Climate change, with all the challenges that that brings, will be accelerated if we continue to factory farm at the rate we presently do. Intensive farming process is doing little to help the environment. The increase in the production of meat can only serve to further damage our already exhausted planet. Emissions have increased by 144% in Asia alone in the last 50 years, a huge increase particularly when noting this does not include the figures from the UK, Europe and America. The fertilisers used on the food for the animals to eat produces the harmful greenhouse gas nitrous oxide. Additionally animals, for example cows, sheep and goats, secrete high concentrations of toxic methane (23% of the overall global gas emissions) into the atmosphere, a gas they produce naturally. It is clear that, from the beginning of the meat production chain, the planet is being harmed. The outlook worsens when this is coupled with the rest of the food production chain: transporting animals from factory to abattoir and back to factory, to be cleaned then packaged, and distributing the finished product. The majority of studies indicate 10-25% off all emissions that currently hit the Earth’s atmosphere stem from the meat production process. Studies from 2007 suggest rearing animals for food constitutes around 80% of agricultural emissions. This is likely to have increased further when considering in 2004 the Environmental Protection Agency stated agriculture contributed to 14% of the world’s greenhouse gas emissions. If in 2007 it was projected as being between 10-25%, in 2015 it is likely to have reached the latter end of the percentage, or even bypassed it.

30% of land is currently used for rearing animals for meat production. There are suggestions that this is as high as 38% — in the 2011 article “Five Scenarios for 2050: Conditions for Agriculture and Land Use” the authors claim 38% of global land resources are used for agricultural ends.

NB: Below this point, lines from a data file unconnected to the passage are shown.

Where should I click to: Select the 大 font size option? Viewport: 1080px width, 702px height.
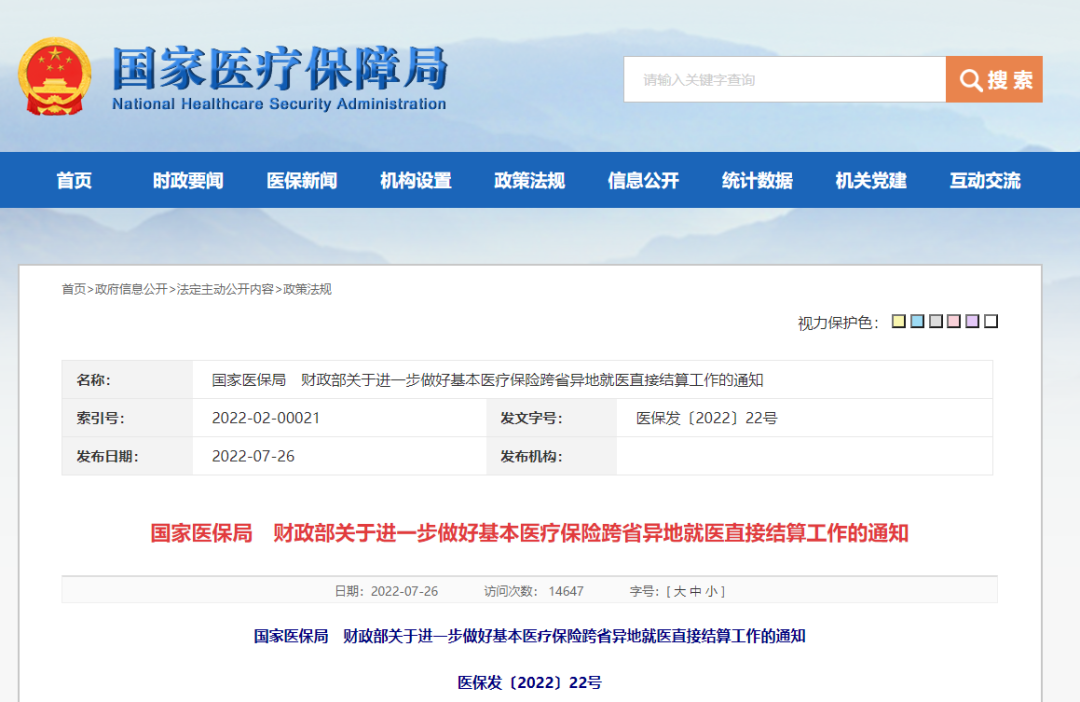tap(678, 591)
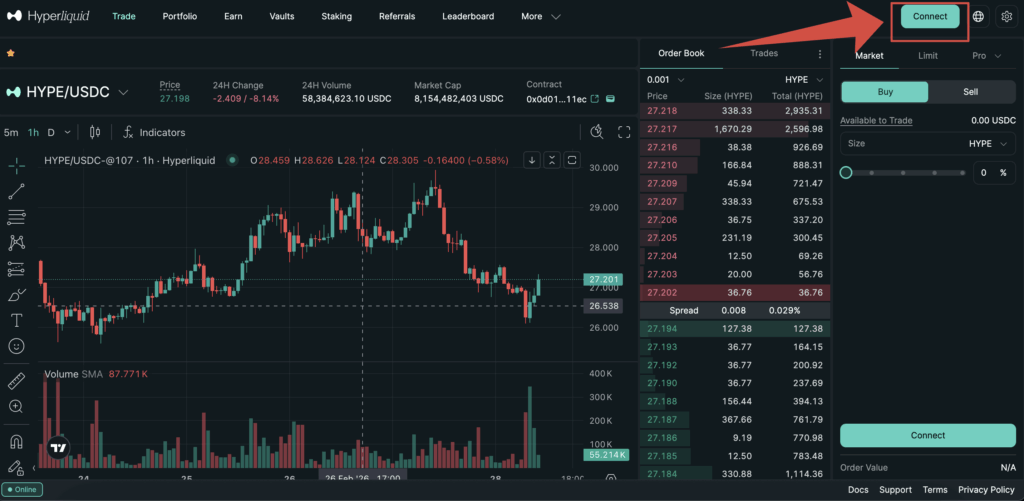Switch to the Trades tab
The image size is (1024, 501).
click(764, 54)
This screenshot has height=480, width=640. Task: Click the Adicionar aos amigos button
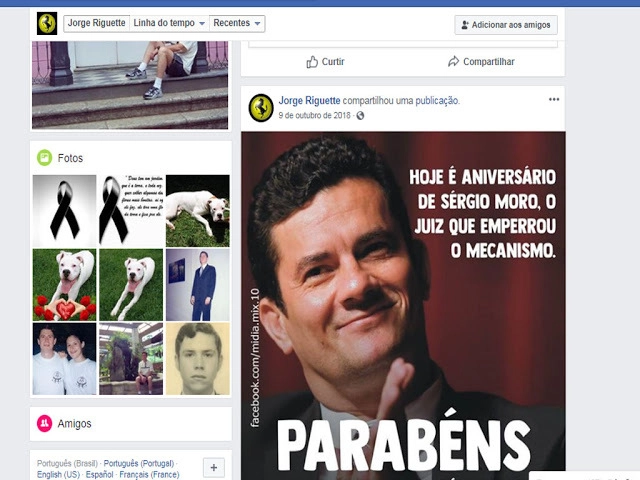pyautogui.click(x=506, y=24)
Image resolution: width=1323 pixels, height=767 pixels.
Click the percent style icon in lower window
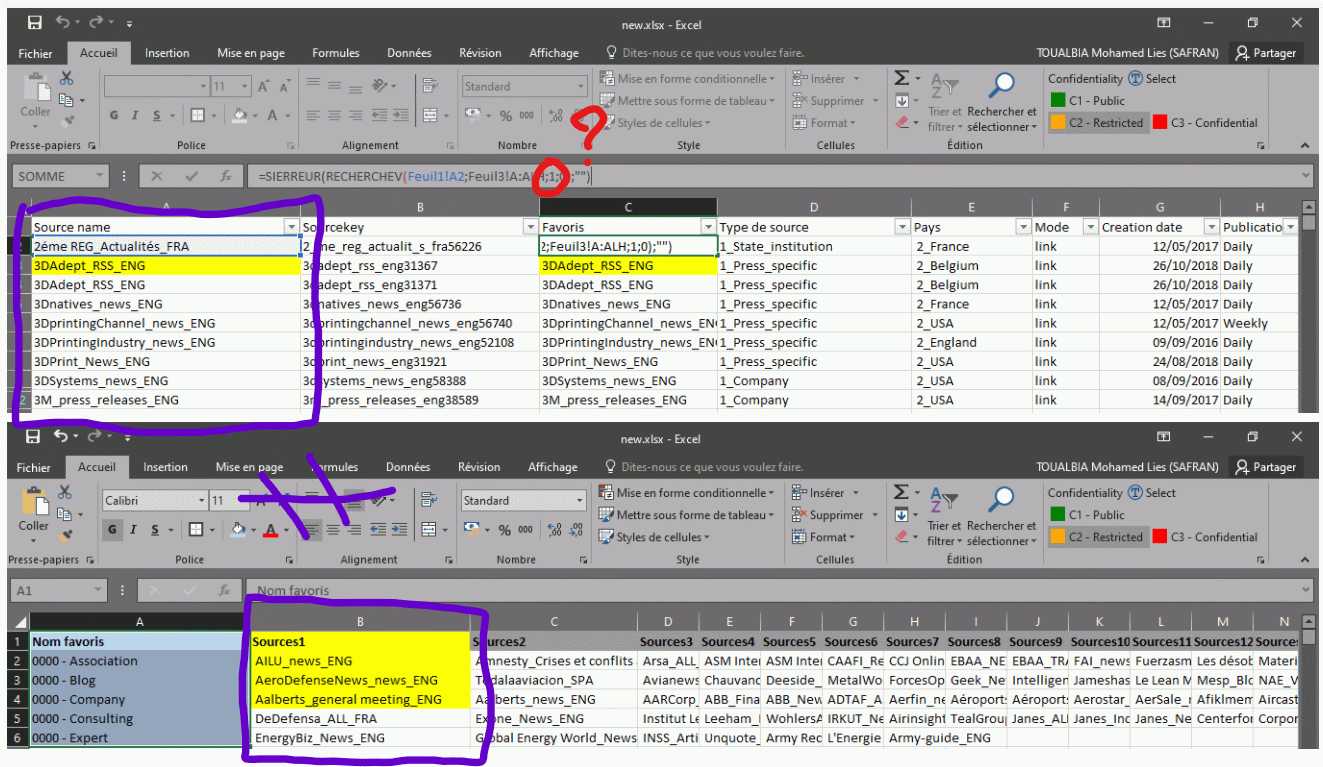point(506,530)
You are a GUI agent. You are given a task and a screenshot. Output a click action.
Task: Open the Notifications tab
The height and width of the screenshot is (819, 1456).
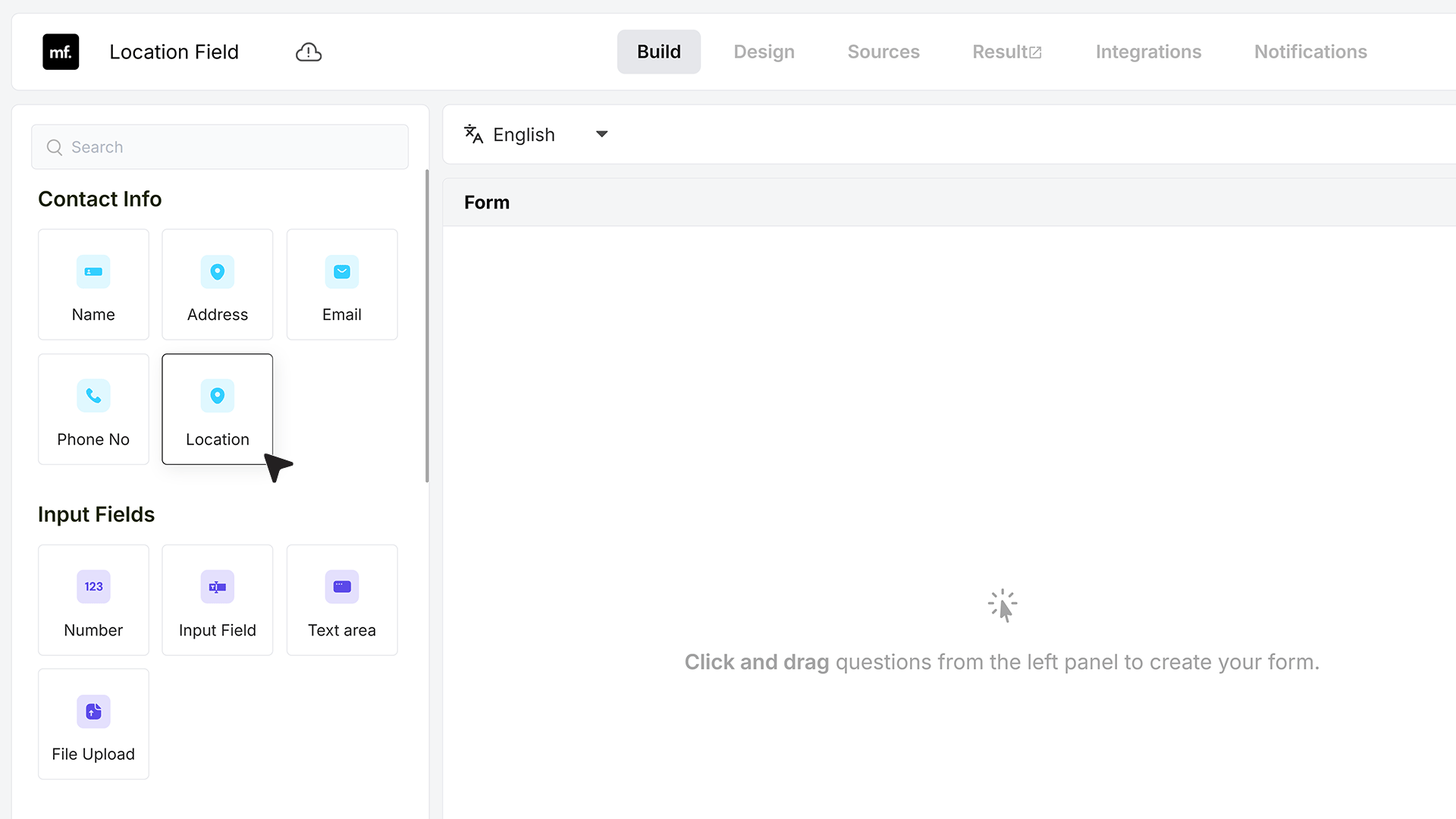point(1310,52)
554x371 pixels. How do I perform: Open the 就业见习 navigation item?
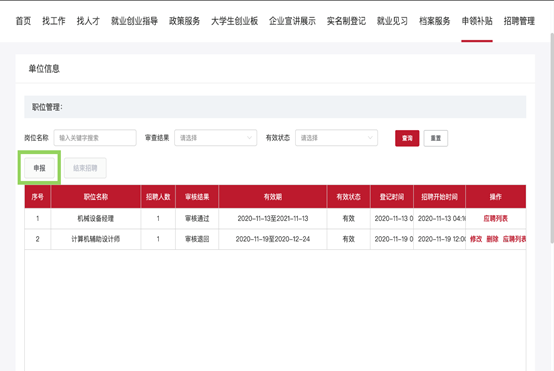(392, 21)

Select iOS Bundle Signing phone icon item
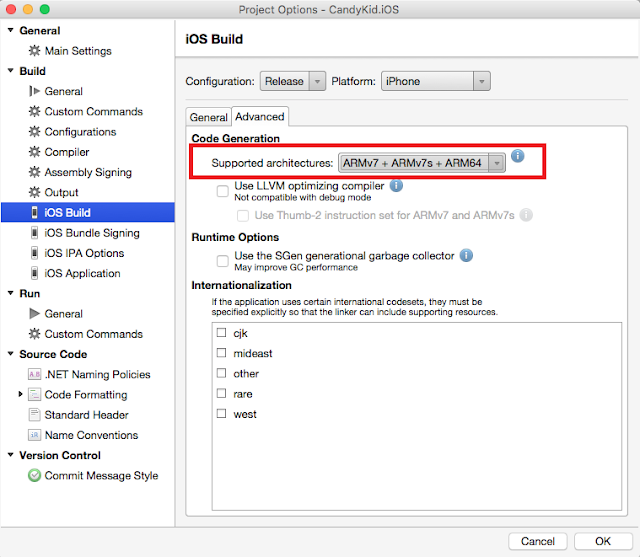85,233
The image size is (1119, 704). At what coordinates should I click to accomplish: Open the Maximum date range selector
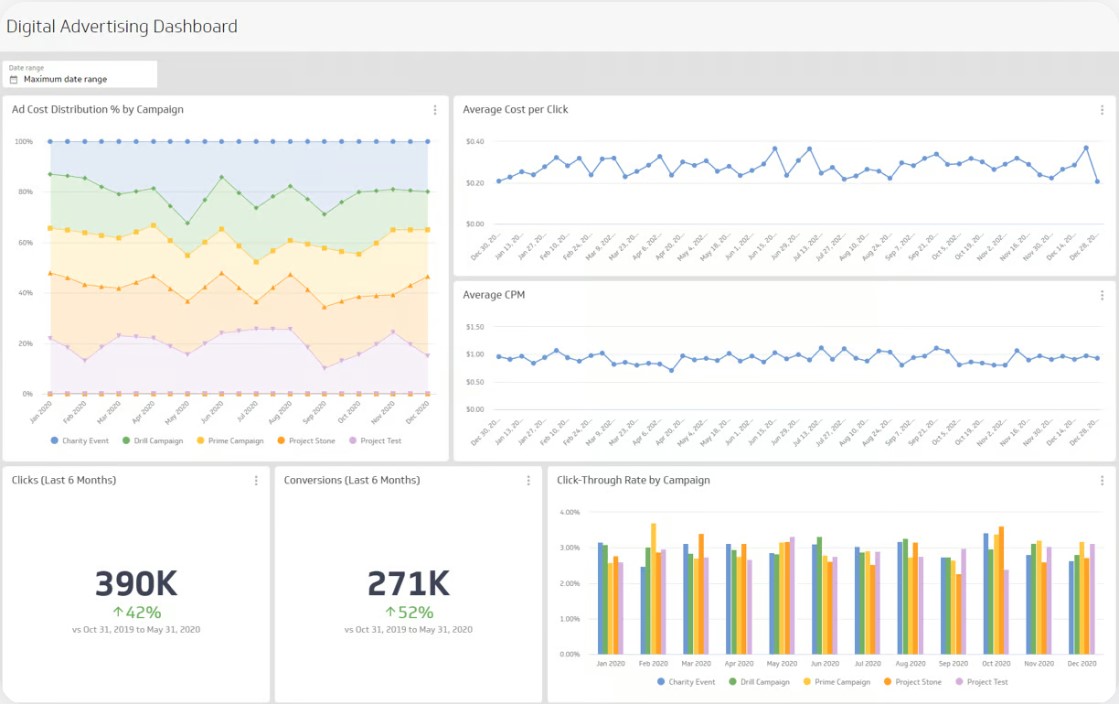point(80,79)
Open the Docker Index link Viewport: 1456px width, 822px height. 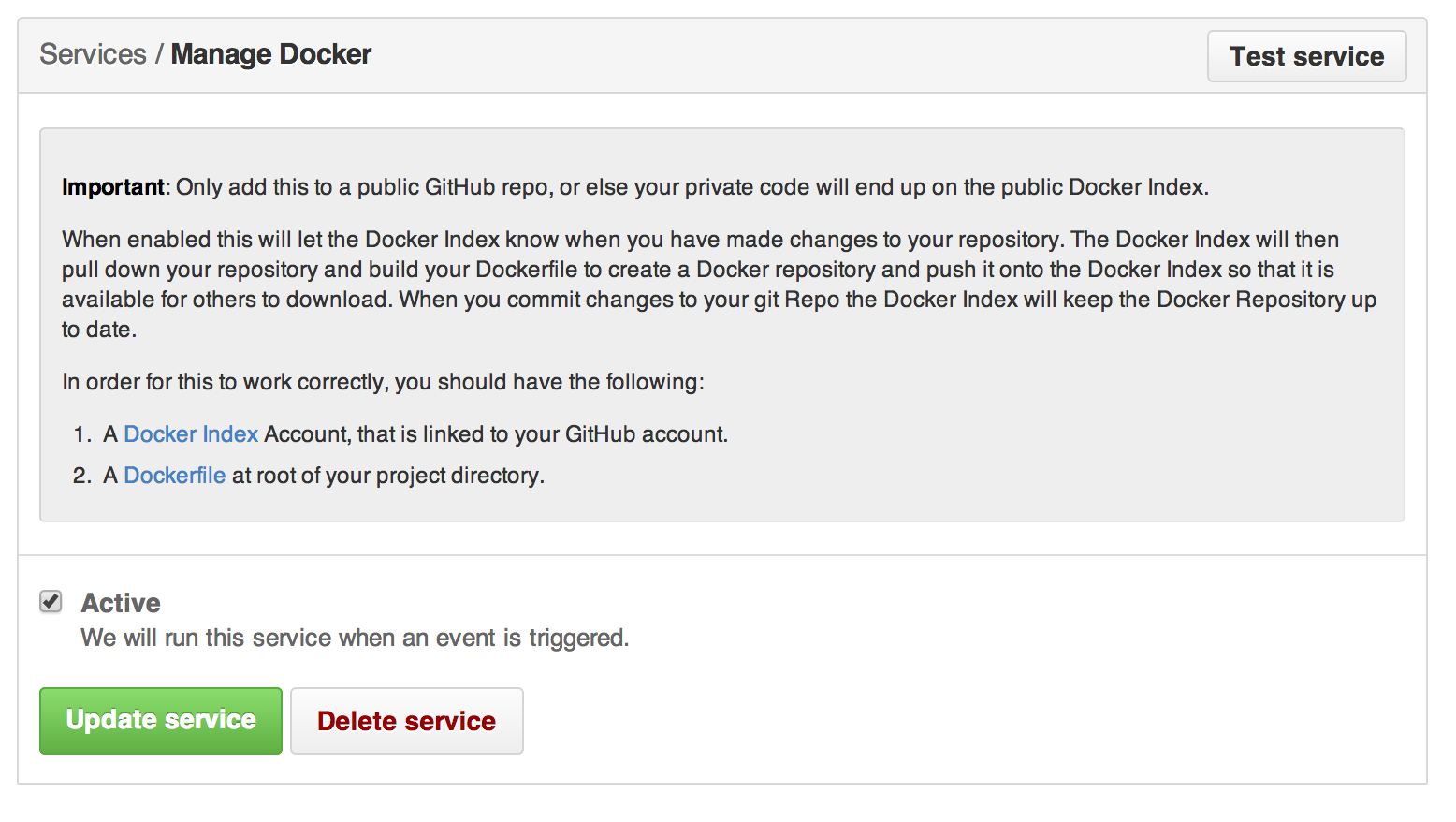click(191, 434)
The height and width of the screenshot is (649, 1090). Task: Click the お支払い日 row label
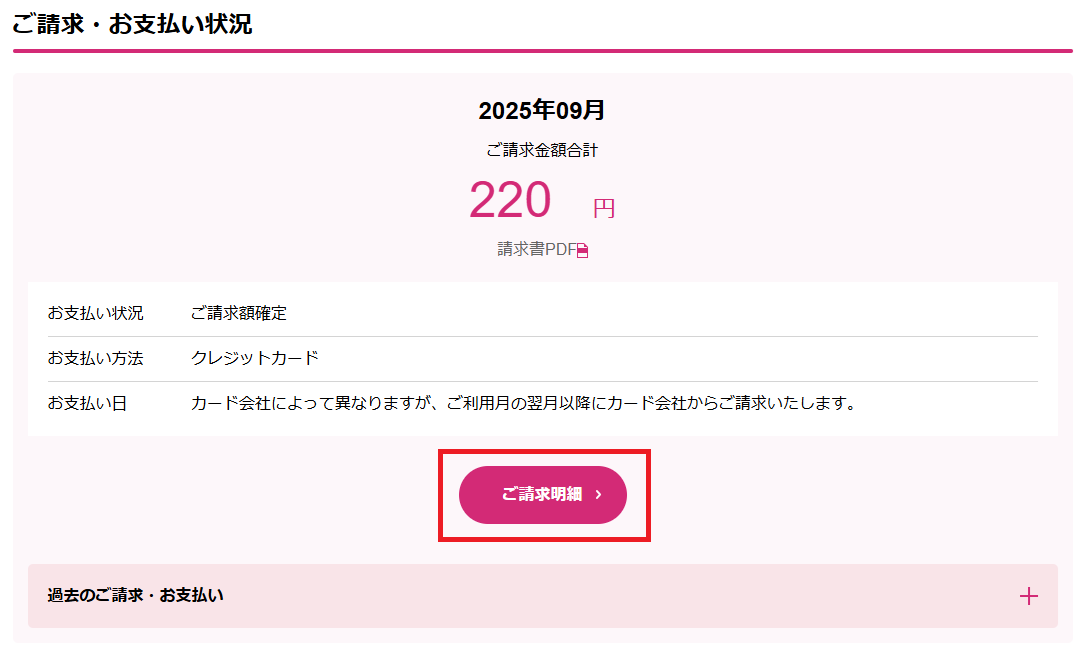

The largest amount of this percentage is used for grazing animals. 11% of land is arable, meaning sustainable for plant and crop growth, with 33% of the arable land used for animal feed production; 33% of all arable land is being used to feed animals that will ultimately feed us. So around a third of all Earth’s land is used to bring animals into existence and then slaughter them. Mass production of meat drains around 10 times the amount of water than plant-based products do. Some reports consider this is a generous forecast and suggest it is likely to be much higher than that.

We can get more from less with wheat, corn and soya bean growth and consumption than with meat. Would it be so difficult to eat less meat?


http://www.mintpressnews.com/MyMPN/dinner-vs-planet-high-cost-meat/2215/

1 comment:

Anonymous said...

lets abolish animal meat and products. please help the world go vegan.